Il était temps d’assumer autrement les responsabilités, de quelque côté de la table que l’on soit. Ce projet de loi nous y invite.
Dans une administration qui se réforme en profondeur, ce régime n’est clairement plus adapté aux enjeux actuels du dialogue social.
Le Gouvernement, je tiens à le dire, en a pris conscience non pas en un jour, mais de façon progressive et c’est la raison pour laquelle nous vous présentons ce texte.
Non, le Gouvernement n’a pas organisé une conférence sociale à l’improviste. Il l’a fait dès octobre 2007 avec les partenaires sociaux, pour modifier en profondeur le cadre du dialogue social dans la fonction publique, changer les pratiques et promouvoir une véritable culture de négociation.
Le secteur privé, d’ailleurs, je tiens à le souligner, a franchi le pas de la réforme avec la loi de rénovation de la démocratie sociale du 20 août 2008. Le présent projet de loi en est le pendant – malgré quelques retards – pour la fonction publique, avec toutefois quelques spécificités importantes sur lesquelles, bien entendu, je vais revenir.
Au cours de cette négociation, le Gouvernement a su faire des compromis permettant d’aboutir.

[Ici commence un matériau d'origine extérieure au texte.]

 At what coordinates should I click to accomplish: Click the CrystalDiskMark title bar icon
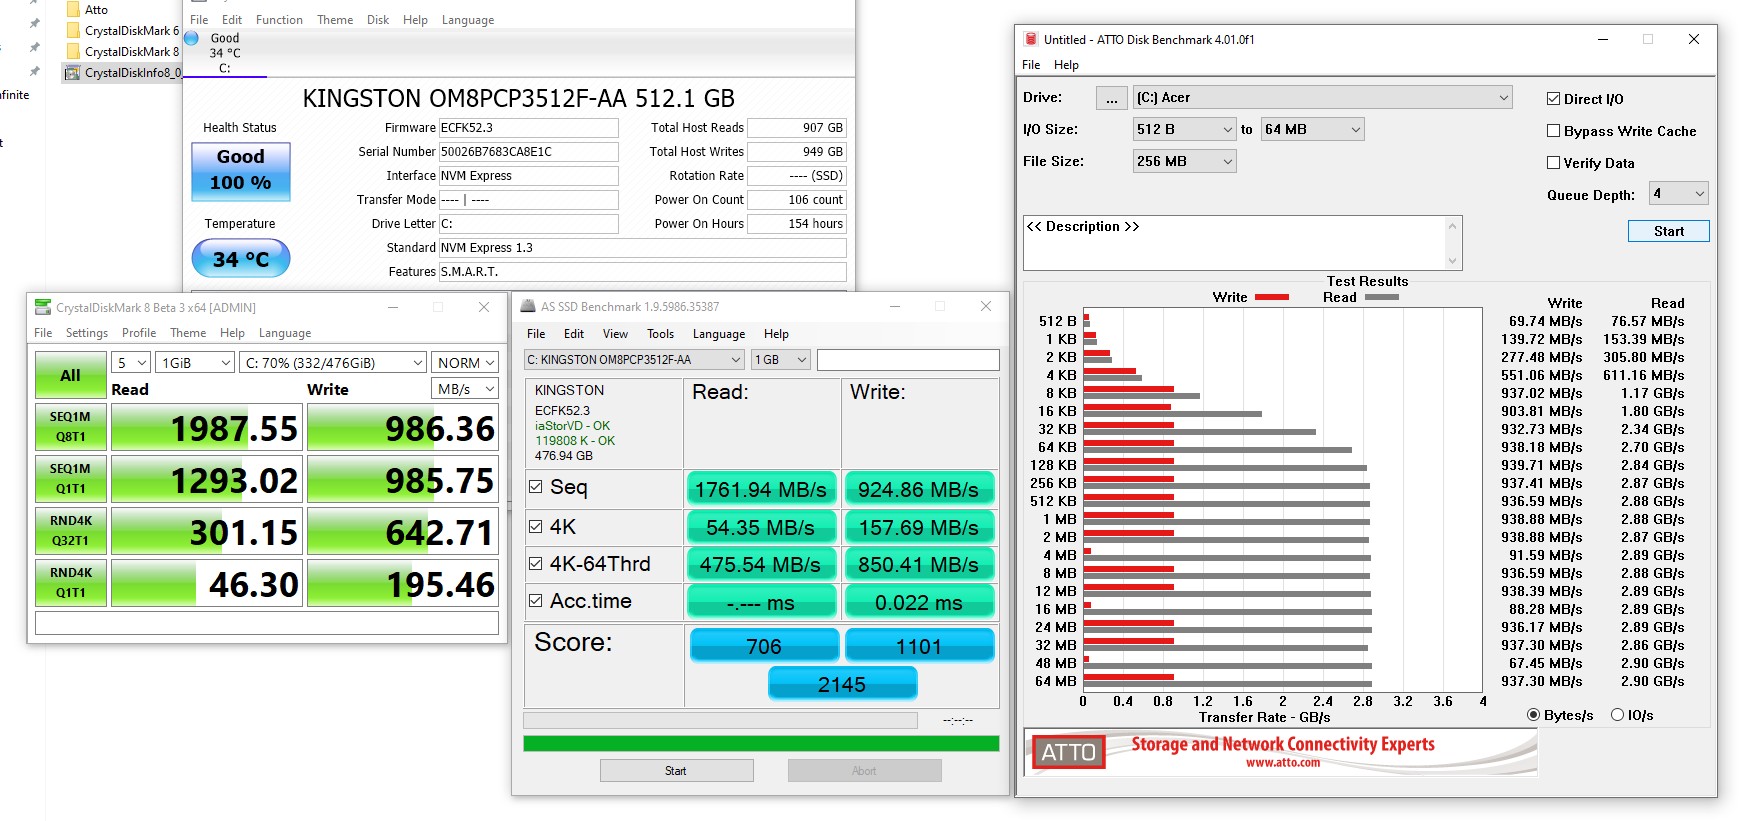[43, 307]
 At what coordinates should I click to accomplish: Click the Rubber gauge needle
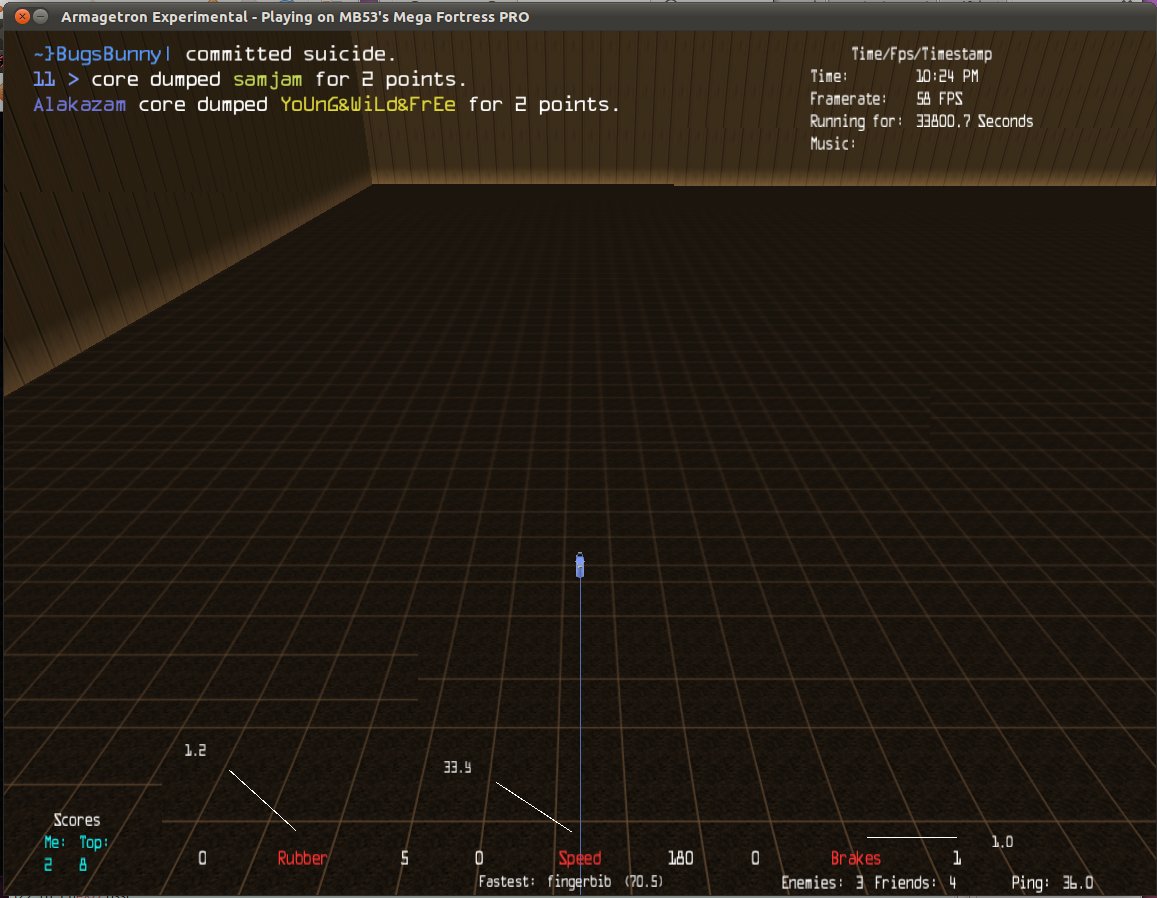tap(262, 800)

Ainsi, il a entendu les inquiétudes des syndicats sur la question très importante des compétences des commissions administratives paritaires qu’il a accepté de séparer de la négociation.
Ce projet de loi est donc la traduction au niveau législatif des accords de Bercy du 2 juin 2008, qui marquent l’aboutissement de cette intense phase de négociation de près de neuf mois.
Je voudrais, mesdames, messieurs les sénateurs, insister sur le consensus remarquable qui entoure ces accords : en effet, ils ont été signés par six des huit syndicats de la fonction publique – CGT, CFDT, FO, UNSA, FSU, CGC –, représentant plus de 75 % des personnels, ce qui n’était jamais arrivé auparavant.
En conséquence, il nous appartient d’entendre ce consensus et d’être prêts, quel que soit le banc ou la travée sur lesquels nous siégeons, à reconnaître la novation et les avancées qu’apportent ces accords.
Trois points, mesdames, messieurs les sénateurs, auront certainement retenu votre attention.
Sur la forme, d’abord, j’y reviens, c’est la première fois qu’en matière de fonction publique le Gouvernement transpose aussi fidèlement en matière législative un accord signé avec six organisations représentant plus de 75 % des agents. Je crois que nous devons tous partager cet objectif de fidélité aux accords qui marque une nouvelle pratique du dialogue social dans la fonction publique.
Sur le fond, ensuite, l’élection sera désormais le fondement de la représentativité syndicale. C’était le cas dans la fonction publique territoriale et dans la fonction publique hospitalière. Ce sera désormais également le cas dans la fonction publique d’État, et c’est une bonne chose.
Par ailleurs, tout syndicat légalement constitué depuis plus de deux ans pourra se présenter aux élections professionnelles. C’est un signe fort d’ouverture.
La culture de négociation, enfin, doit se généraliser dans la fonction publique à tous les niveaux pertinents de l’administration. La novation me semble tout aussi essentielle.
Il faut à la fois élargir le champ de la négociation au-delà des questions salariales et fixer les conditions dans lesquelles un accord signé sera considéré comme valide.
Dans nos travaux préparatoires, lors de mon audition et lors de l’examen en commission, nos débats ont été particulièrement riches et je souhaite revenir sur trois points importants.
Indéniablement, en premier lieu, il y a une sensibilité particulière sur le sujet du paritarisme.